A lehnt dieses jedoch strikt. B erklärt daraufhin seinen Anwalt, das er sich von A nicht veräppeln lasse. Ferner sei eine Einigung für B sinnlos, indem A nur erklärt B in Ruhe zu lassen, aber nicht dessen Ehemann, da es letztendlich somit doch nicht zu dem notwendigen Frieden käme und immer ein Weg der umgangenen Provokation offenbleibe.
Eine Einigung sei nicht zustande gekommen und werde es auch nicht mehr.

Der Anwalt von B erklärt, er habe Recht, eine Einigung wäre nicht zustande gekommen. Trotzdem wolle er, der Anwalt, gerne nochmal den Vorschlag einer Teileinigung unterbreiten, soweit das A sich zumindest bereit erklärt, B und dessen Ehemann nicht mehr zu kontaktieren.

B erklärt hierauf, nein, das wolle er nicht mehr. Da es zu keiner Einigung gekommen wäre, wolle er nun auch wissen, ob er eigentlich die Einigungsgebühr hätte zahlen müssen.

Der Anwalt von B erklärt nun plötzlich, es wäre doch zu einer Teileinigung zwischen A und B gekommen, die Gebühr sei berechtigt gewesen. Zusätzlich macht er ein Entwurfsschreiben für B fertig, indem er A erklären wäre, es wäre natürlich nicht Bedingung für „eine solche Einigung“, das A auch den Kontakt zu dem Ehemann unterlässt, jedoch möchte man hiermit nochmals darauf hinweisen, das der Ehemann mit A nichts mehr zu tun haben will, ob es diesen passt oder nicht.

Ist es nun zwischen A und B zu einer Einigung gekommen oder nicht. ?
B meint nein, einmal hat das der Anwalt ja selbst bestätigt, desweiteren hat B lediglich die Bereitsschaft zu einer Einigung gezeigt, aber keine vollendete Einwilligung gegeben und B ist auch der Meinung, das er immer noch selbst mit der Gegenpartei entscheiden kann, in welchen Rahmen und unter welchen Bedingungen er eine Einigung abschließt.

Danke
D.

Hi Moni,

ich sehe das persönlich so, dass der Anwalt nur seine Arbeit berechnet hat. Er hat ja Schreiben aufgesetzt und Verhandlungen geführt.

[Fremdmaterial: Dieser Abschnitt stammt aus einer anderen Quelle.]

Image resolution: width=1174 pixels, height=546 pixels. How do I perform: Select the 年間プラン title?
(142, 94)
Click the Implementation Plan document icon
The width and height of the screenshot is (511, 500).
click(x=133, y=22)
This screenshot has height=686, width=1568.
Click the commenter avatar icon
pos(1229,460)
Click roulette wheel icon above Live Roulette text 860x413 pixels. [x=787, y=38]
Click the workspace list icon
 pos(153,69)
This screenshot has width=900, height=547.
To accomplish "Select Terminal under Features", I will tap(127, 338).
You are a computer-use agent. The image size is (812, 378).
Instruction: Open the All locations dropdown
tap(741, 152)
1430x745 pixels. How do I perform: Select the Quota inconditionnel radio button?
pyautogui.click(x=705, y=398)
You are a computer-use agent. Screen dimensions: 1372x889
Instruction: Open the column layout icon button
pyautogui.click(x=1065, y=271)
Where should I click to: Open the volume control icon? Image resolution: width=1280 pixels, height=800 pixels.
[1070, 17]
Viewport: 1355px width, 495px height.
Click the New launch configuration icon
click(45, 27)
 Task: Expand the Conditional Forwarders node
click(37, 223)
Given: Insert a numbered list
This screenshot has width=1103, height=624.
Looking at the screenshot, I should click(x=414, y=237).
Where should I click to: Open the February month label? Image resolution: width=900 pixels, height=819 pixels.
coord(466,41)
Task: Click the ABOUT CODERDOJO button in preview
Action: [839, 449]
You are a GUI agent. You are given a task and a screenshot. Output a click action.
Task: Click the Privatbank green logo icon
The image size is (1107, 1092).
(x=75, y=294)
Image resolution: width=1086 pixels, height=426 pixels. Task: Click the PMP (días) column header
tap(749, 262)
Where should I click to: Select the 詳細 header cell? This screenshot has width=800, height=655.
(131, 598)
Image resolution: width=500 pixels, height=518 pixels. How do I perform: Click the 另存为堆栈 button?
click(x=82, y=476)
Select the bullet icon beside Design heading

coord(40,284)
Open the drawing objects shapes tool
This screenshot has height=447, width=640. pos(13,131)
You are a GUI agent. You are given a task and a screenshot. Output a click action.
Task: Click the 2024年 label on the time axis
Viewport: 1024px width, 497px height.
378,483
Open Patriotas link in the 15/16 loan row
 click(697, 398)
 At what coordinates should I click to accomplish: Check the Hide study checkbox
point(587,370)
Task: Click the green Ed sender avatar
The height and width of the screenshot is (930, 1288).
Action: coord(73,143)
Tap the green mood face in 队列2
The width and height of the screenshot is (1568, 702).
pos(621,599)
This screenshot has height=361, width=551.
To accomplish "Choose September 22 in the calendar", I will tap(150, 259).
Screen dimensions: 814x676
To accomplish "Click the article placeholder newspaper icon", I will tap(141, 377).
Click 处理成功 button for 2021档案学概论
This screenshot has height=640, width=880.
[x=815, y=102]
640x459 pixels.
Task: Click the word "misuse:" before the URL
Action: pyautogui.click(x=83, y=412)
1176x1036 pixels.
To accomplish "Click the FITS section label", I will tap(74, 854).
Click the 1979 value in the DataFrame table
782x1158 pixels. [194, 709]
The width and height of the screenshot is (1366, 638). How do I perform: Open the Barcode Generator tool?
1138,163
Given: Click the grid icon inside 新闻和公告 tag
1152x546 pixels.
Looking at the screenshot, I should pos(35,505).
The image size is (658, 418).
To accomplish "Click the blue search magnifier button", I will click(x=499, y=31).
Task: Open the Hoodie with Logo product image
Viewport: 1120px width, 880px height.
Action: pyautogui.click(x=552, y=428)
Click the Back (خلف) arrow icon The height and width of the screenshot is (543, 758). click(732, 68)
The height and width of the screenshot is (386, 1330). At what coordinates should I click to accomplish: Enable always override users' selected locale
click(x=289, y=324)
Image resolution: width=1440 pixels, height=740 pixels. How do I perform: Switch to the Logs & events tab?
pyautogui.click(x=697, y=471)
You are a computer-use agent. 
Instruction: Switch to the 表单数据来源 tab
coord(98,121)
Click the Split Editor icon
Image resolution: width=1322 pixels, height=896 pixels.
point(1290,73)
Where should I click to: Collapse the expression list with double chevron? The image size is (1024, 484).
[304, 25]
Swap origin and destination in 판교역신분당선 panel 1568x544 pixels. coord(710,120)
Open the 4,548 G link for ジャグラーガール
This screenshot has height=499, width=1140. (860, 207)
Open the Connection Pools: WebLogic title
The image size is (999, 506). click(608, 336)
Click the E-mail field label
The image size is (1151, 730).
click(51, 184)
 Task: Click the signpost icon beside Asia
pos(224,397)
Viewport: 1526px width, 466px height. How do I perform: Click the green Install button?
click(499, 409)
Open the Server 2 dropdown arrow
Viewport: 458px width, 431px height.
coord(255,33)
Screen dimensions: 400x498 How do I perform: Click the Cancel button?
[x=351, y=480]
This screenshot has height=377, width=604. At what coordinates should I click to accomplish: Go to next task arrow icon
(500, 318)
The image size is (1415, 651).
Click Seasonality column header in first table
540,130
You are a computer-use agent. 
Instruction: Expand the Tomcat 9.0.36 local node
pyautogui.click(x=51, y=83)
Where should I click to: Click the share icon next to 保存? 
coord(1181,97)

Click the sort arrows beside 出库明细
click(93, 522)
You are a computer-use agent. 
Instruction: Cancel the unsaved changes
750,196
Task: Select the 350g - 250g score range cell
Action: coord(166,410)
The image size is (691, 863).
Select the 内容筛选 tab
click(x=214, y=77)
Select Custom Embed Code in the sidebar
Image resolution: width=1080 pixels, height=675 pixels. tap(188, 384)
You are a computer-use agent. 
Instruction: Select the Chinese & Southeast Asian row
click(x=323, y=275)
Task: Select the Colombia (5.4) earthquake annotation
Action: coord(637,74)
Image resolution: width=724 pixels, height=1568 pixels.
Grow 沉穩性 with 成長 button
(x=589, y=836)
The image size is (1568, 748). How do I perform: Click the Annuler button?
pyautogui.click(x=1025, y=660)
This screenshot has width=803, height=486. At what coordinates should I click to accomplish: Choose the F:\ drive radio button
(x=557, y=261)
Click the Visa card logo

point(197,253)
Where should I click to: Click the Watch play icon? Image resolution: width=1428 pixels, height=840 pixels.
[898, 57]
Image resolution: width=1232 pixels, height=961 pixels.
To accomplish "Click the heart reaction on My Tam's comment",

Die Gebühr war ja nicht schon vorweg als „Erfolgshonorar“ vereinbart worden.
Das Ergebnis würde ich jetzt also außer acht lassen.
Man sollte nur die investierte Arbeit sehen und dass der Anwalt diese natürlich honoriert bekommen will.

Teileinigung, Volleinigung, keine Einigung…?
Man kann es immer genau SO sehen wie man gerade argumentieren möchte.
Teileinigung ? Ja ---- wenn nicht ein zusätzlicher Passus und dann wieder ein nächster zur Bedingung gemacht worden wäre, hätte es längst eine Einigung gegeben.
Volleinigung ? ja auch – gleiche Begründung wie oben.
keine Einigung ? ja auch wieder… hätte keiner eine Änderung verlangt, dann…

Volksmund: „Hätt der Hund nicht in die Ecke gesch…en, hätte er einen Hasen gefangen“

Gruß
BJ

Hallo!

ich sehe das persönlich so, dass der Anwalt nur seine Arbeit
berechnet hat. Er hat ja Schreiben aufgesetzt und
Verhandlungen geführt. Die Gebühr war ja nicht schon vorweg
als „Erfolgshonorar“ vereinbart worden.
Das Ergebnis würde ich jetzt also außer acht lassen.
Man sollte nur die investierte Arbeit sehen und dass der
Anwalt diese natürlich honoriert bekommen will.

Nette Gedanken, leider werden Anwälte aber per Gesetz nicht nach Aufwand vergütet. Nr. 1000 VV RVG sagt klipp und klar aus, dass für den Anfall der Einigungsgebühr auch eine Eingung da sein muss („Abschlus eines Vertrages“), basta.

Ob das im geschilderten Fall so ist,kann ich nicht sagen, da ich keine Zeit und Lust habe, mich mit dem umfangreichen Sachverhalt auseinanderzusetzen (dafür gibt’s Kammern). Meine Güte, wer denkt sich das alles nur aus?